Pyrazolone derivatives • Amidopyrine • Analginum Phenylbutazone • Aniline derivatives • Phenacetin Paracetamol

• The analgesic effect of narcotic analgesics, apparently mainly consists of peripheral and to a lesser extent from the central effects. The mechanism of analgesic action of non-narcotic analgesics related to their inhibitory effect on prostaglandin synthesis (by inhibiting the enzyme cyclooxygenase). As known, prostaglandins induce hyperalgesia - sensitize nociceptors to mechanical and chemical stimuli. Therefore, inhibition of the synthesis of prostaglandins (PGE2, PGR2a, PGI2) prevents the development of hyperalgesia. The threshold of sensitivity to painful stimuli thus increased.

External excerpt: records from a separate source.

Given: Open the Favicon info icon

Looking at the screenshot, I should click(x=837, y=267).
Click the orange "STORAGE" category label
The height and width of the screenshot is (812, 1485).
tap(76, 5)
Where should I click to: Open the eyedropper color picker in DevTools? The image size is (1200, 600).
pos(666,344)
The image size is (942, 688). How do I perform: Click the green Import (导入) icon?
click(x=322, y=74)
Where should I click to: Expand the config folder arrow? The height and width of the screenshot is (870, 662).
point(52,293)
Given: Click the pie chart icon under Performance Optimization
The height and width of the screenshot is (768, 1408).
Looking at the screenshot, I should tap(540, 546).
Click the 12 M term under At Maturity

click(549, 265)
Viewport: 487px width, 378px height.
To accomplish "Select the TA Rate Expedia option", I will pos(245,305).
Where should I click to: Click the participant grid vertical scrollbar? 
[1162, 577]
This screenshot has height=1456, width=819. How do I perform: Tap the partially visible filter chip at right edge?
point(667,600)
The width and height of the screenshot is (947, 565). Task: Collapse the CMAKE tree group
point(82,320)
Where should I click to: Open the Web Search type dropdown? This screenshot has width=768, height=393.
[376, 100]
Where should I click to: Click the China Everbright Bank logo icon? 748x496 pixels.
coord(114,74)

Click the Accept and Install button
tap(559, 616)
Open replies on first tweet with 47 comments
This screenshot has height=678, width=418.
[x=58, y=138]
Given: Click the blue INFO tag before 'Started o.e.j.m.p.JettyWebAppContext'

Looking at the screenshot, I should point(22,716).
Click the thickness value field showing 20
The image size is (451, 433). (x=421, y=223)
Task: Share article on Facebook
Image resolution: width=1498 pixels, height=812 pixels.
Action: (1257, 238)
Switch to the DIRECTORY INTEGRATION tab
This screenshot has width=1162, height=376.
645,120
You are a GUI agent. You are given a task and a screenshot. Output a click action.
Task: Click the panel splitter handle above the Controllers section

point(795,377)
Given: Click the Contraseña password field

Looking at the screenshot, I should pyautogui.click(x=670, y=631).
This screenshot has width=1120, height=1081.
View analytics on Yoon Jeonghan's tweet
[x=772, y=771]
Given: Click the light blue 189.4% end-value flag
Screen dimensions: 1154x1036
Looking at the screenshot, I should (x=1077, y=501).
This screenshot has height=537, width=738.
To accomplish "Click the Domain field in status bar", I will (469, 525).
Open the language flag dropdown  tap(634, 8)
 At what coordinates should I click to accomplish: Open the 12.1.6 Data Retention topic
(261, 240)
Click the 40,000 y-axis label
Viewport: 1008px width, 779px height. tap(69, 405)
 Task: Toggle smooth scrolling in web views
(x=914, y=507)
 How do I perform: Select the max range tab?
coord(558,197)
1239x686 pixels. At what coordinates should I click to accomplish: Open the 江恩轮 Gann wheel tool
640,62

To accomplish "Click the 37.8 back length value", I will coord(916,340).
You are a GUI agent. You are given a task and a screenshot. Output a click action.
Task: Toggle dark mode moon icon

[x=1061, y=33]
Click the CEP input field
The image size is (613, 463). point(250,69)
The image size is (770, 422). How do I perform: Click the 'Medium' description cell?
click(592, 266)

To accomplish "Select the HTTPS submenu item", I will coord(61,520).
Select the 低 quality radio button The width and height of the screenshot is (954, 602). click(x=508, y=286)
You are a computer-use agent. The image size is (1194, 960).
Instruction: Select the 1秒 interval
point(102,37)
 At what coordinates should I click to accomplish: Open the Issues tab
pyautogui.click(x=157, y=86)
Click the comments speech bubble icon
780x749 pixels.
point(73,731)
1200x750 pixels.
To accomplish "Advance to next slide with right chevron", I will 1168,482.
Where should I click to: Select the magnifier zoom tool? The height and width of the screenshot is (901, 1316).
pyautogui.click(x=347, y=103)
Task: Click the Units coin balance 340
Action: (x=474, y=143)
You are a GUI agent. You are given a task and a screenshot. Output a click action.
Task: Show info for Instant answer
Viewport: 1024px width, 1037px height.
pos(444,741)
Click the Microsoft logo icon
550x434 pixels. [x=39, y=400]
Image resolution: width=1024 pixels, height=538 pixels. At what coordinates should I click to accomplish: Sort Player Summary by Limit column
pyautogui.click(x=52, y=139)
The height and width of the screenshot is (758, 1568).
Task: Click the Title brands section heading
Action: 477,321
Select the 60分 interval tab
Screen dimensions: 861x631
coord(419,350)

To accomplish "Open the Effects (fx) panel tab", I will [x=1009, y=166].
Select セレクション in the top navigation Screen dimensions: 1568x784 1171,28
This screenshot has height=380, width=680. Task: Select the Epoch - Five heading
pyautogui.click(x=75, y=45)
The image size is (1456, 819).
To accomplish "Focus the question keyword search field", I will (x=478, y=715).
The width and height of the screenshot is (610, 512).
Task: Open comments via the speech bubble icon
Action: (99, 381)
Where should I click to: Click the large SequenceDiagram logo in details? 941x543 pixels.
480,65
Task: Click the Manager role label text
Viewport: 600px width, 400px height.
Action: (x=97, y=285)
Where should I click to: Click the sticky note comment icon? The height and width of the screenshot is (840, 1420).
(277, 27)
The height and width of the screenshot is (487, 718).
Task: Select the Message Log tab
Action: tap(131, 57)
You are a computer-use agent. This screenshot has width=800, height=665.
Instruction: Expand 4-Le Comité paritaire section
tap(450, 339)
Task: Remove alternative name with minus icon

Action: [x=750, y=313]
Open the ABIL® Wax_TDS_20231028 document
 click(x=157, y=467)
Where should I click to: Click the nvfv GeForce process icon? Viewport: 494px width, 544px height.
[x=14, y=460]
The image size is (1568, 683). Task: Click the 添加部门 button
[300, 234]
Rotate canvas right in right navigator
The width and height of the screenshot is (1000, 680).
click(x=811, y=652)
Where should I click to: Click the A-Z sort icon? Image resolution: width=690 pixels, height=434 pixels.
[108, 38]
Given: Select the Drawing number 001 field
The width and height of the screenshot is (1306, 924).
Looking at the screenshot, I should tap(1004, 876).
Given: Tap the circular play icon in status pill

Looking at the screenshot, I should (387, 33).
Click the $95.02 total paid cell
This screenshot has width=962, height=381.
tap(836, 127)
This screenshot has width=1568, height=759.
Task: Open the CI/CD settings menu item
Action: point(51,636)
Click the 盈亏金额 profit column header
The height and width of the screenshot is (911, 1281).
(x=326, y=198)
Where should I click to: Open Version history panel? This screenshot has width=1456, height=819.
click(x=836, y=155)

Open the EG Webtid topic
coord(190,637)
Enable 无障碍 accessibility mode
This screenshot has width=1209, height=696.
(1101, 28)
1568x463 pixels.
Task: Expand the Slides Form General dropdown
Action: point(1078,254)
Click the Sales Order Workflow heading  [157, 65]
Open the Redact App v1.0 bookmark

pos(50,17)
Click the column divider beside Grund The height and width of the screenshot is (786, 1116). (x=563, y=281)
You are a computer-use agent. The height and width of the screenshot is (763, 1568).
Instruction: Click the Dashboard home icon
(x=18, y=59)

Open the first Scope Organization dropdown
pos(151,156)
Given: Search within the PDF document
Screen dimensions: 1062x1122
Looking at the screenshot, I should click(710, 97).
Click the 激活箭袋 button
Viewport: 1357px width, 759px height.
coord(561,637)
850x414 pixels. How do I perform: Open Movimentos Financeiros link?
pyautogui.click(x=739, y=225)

• A central component in the analgesic effect of non-narcotic analgesics can not be excluded. Its presence is confirmed in Example dryer and paracetamol, in which the peripheral component (antiinflammatory properties), and that the analgesic effect is expressed sufficiently. Apparently, non-narcotic analgesics are only violated conduct pain stimuli in the afferent pathways without affecting the psychological component of pain and its assessment. It is possible that in this case has a value of inhibition of prostaglandin synthesis, which are way in the central nervous system. Distinct sedative effect of these substances is not detected. Non-narcotic analgesics are characterized antipyretic action.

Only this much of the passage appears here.